→ **Ações necessárias**
[a] No texto sobre a Festa do Divino, reescreva tudo de "Fé e cultura" até "oferecidos à população.", trocando "cafés comunitários" por "lanches comunitários".
[b] Por favor, informe desde que ano, segundo o texto sobre a Festa do Divino, ela é reconhecida como patrimônio cultural imaterial do Distrito Federal.

═══ Texto do exercício

Festa do Divino reforça fé e memória em Planaltina
Em sua 144ª edição, celebração histórica reúne moradores, foliões e visitantes em uma das manifestações religiosas e culturais mais antigas do Distrito Federal.
Fé e cultura popular marcam a Festa do Divino em Planaltina Planaltina viveu mais uma vez um daqueles momentos em que a cidade parece voltar às suas próprias origens. A tradicional Festa do Divino Espírito Santo chegou à 144ª edição reunindo fé, cultura popular, cavalgadas, encontros comunitários e famílias que mantêm viva uma celebração iniciada muito antes de Brasília existir como capital do país.
Reconhecida como patrimônio cultural imaterial do Distrito Federal desde 2013, a festa é mais do que uma programação religiosa. Ela representa a memória afetiva de Planaltina, uma cidade que carrega parte fundamental da história do DF. Durante dez dias, a celebração deve atrair cerca de 50 mil pessoas, com atividades gratuitas em paróquias, capelas, cortejos, missas, novenas, giros das folias, cafés comunitários, barraquinhas e almoços oferecidos à população.

══════
═══ Material fornecido

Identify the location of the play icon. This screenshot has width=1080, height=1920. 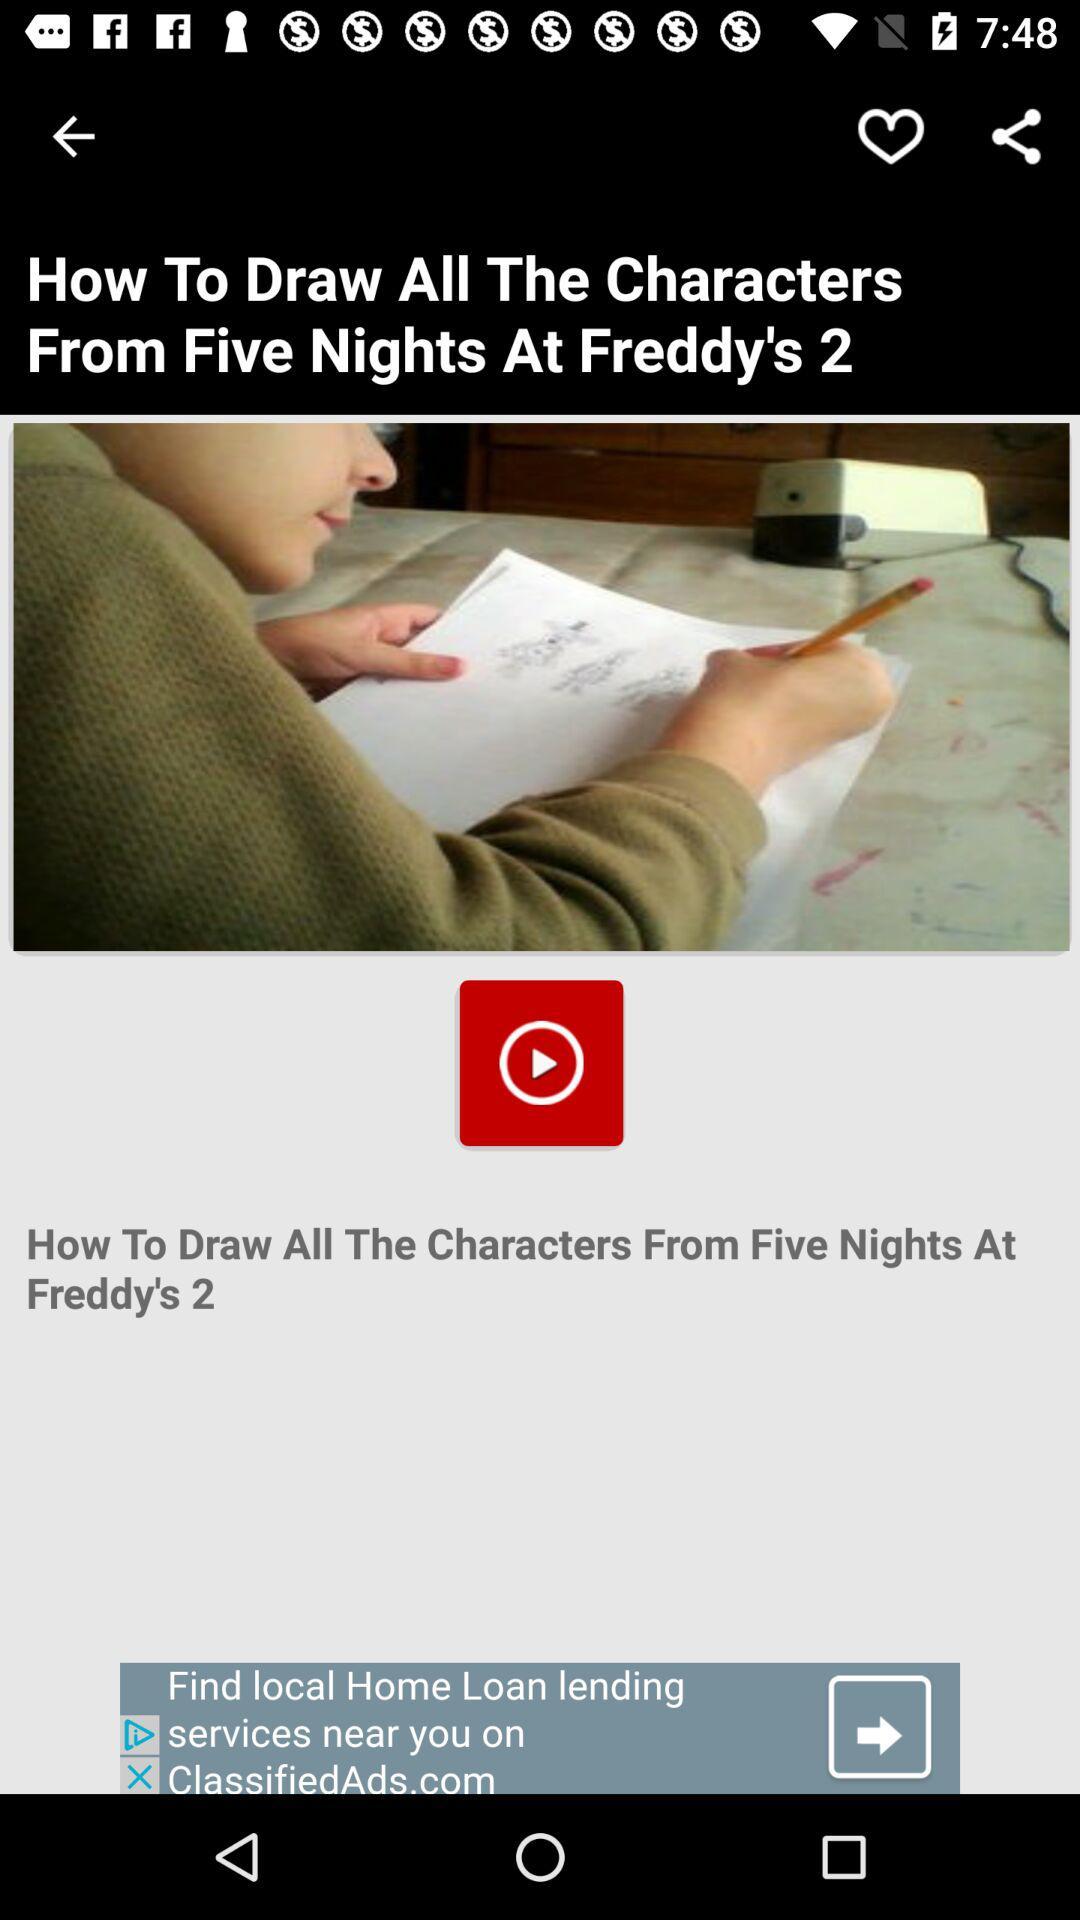
(541, 1061).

══════

→ **Respostas do exercício**
[a]
Fé e cultura popular marcam a Festa do Divino em Planaltina Planaltina viveu mais uma vez um daqueles momentos em que a cidade parece voltar às suas próprias origens. A tradicional Festa do Divino Espírito Santo chegou à 144ª edição reunindo fé, cultura popular, cavalgadas, encontros comunitários e famílias que mantêm viva uma celebração iniciada muito antes de Brasília existir como capital do país.
Reconhecida como patrimônio cultural imaterial do Distrito Federal desde 2013, a festa é mais do que uma programação religiosa. Ela representa a memória afetiva de Planaltina, uma cidade que carrega parte fundamental da história do DF. Durante dez dias, a celebração deve atrair cerca de 50 mil pessoas, com atividades gratuitas em paróquias, capelas, cortejos, missas, novenas, giros das folias, lanches comunitários, barraquinhas e almoços oferecidos à população.

[b] Desde 2013.